代谢通路分析是阐明不同样品之间代谢变化机制的重要工具。基于KEGG 数据库，分析了酚类物质所参与的代谢途径。在整个发酵中共鉴定了4 个相关代谢通路，分别是植物次生代谢产物的生物合成、苯丙烷类生物合成、类黄酮生物合成、花色苷生物合成。以植物中酚类相关代谢途径为指导，参考有关文献并结合上述代谢物及代谢通路，绘制桑葚饮料中酚类物质代谢途径如图3[28-32]。结果表明，经发酵后的桑葚饮料通过植物次生代谢产物的生物合成途径下调了没食子酸的表达量，生成反式肉桂酸，经苯丙烷类生物合成途径上调反式阿魏酸、芥子酸和芥子醇的表达量，以提高酚酸类物质的含量。同时经过类黄酮生物合成途径上调圣草酚和木犀草碱等类黄酮类物质，进一步通过花色苷合成途径上调矢车菊素的衍生物。

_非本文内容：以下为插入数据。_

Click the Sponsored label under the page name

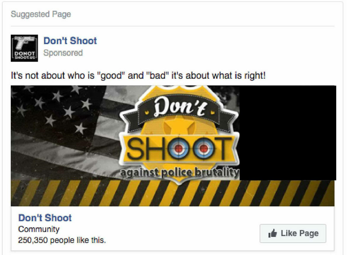63,53
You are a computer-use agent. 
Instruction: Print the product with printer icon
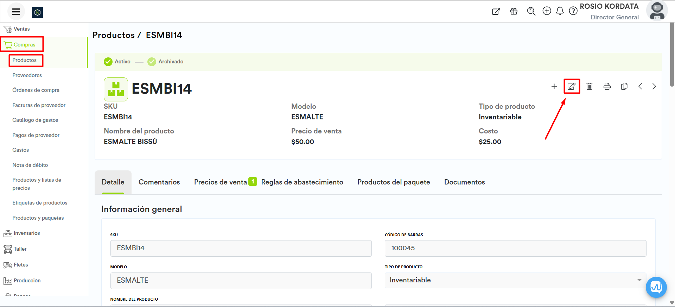click(607, 86)
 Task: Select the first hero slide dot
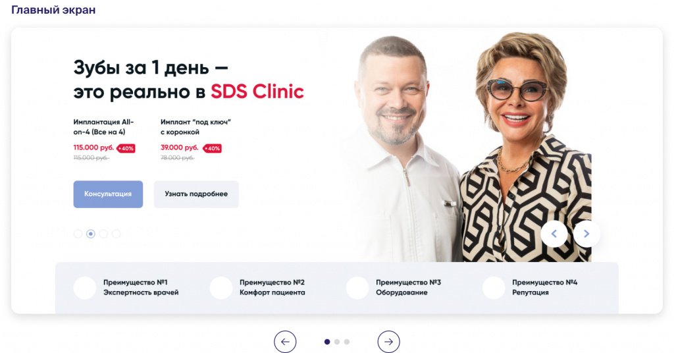[x=78, y=234]
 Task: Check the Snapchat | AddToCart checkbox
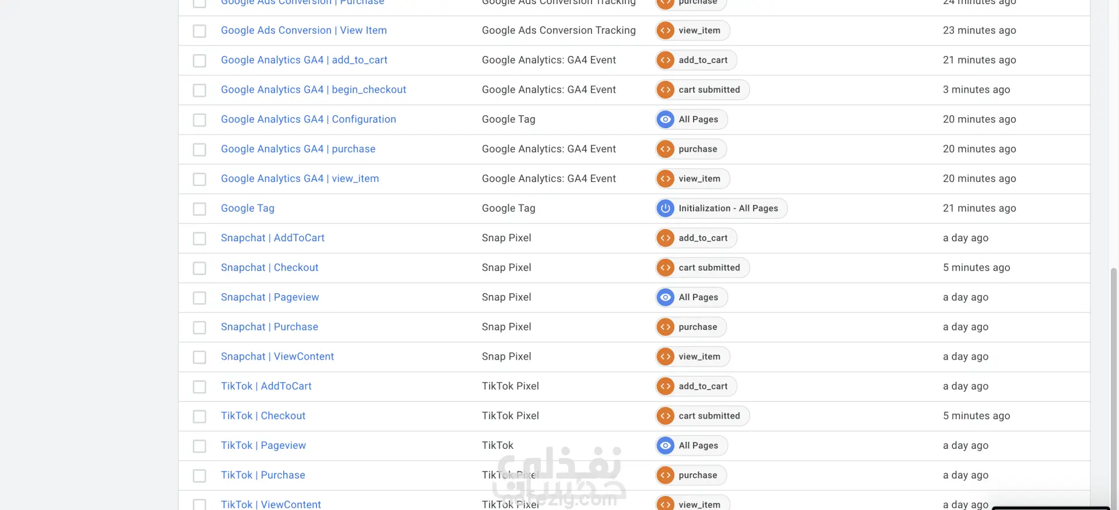pos(199,238)
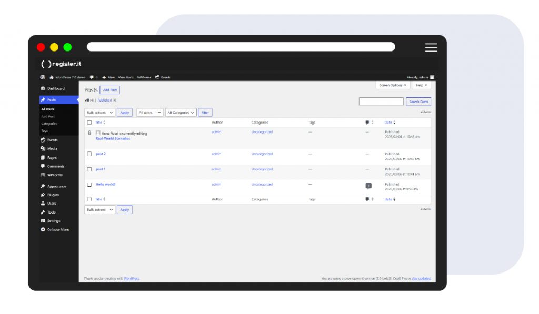Open the Real-World Scenarios post link
This screenshot has width=539, height=314.
click(113, 138)
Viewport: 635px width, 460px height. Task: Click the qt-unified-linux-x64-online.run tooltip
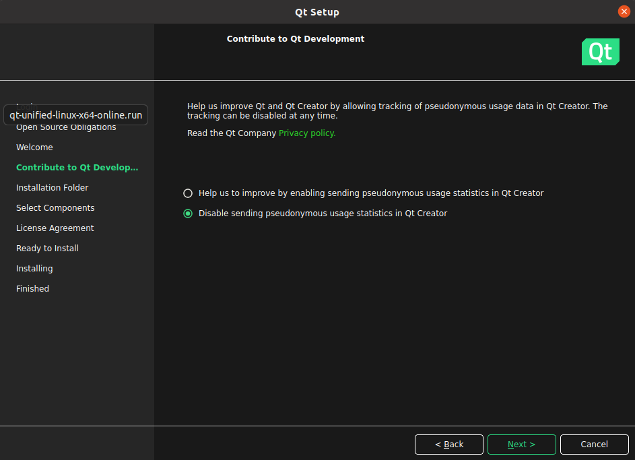tap(75, 114)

图3 酚类相关代谢途径Fig.3 Anthocyanin metabolic pathways

2.5 酚类差异代谢物与抗氧化能力相关性分析

桑葚的抗氧化能力被认为与其具有抗氧化功能的活性物质有关，如花色苷、酚酸、类黄酮等多酚类物质。因此，将发酵前后桑葚酚类差异代谢物含量与抗氧化能力之间进行相关性分析（表2）。结果表明，其中与DPPH 和OH 自由基清除率呈正相关的均有27 种，占总酚类物质的58.70%；与ABTS+自由基清除率呈正相关的共有11 种，占总酚类物质的23.91%，与还原力呈正相关的有20 种，占总酚类物质的43.48%。因此推断58.70%、58.70%、23.91%和43.48%的酚类物质依次对DPPH、OH、ABTS+自由基清除能力及还原力具有贡献作用。其中芥子碱与DPPH 自由基清除能力相关系数最高；矢车菊素3-O-（6-O-丙二酰基-β-D-葡萄糖苷）与OH 自由基清除能力正相关系数最高；N-阿魏酰基-1,4-丁二胺与还原力相关系数最高；生物素A 对ABTS+自由基清除能力正相关系数最高。将所得数据进行统计学分析，发现发酵后酚类物质对DPPH 自由基、OH 自由基、还原力与发酵前具有差异极显著分别有12 个、38 个和37 个，而对ABTS+的作用中发酵前后酚类物质均差异不显著（P＞0.05），这表明发酵前后酚类物质的组成变化将会影响不同的抗氧化能力指标。通过比较四大类酚类物质中与四种抗氧化指标呈正相关的个数占该大类中总个数的百分比，结果可得四种酚类物质对抗氧化活性贡献率的大小顺序是花色苷＞类黄酮＞其它＞酚酸。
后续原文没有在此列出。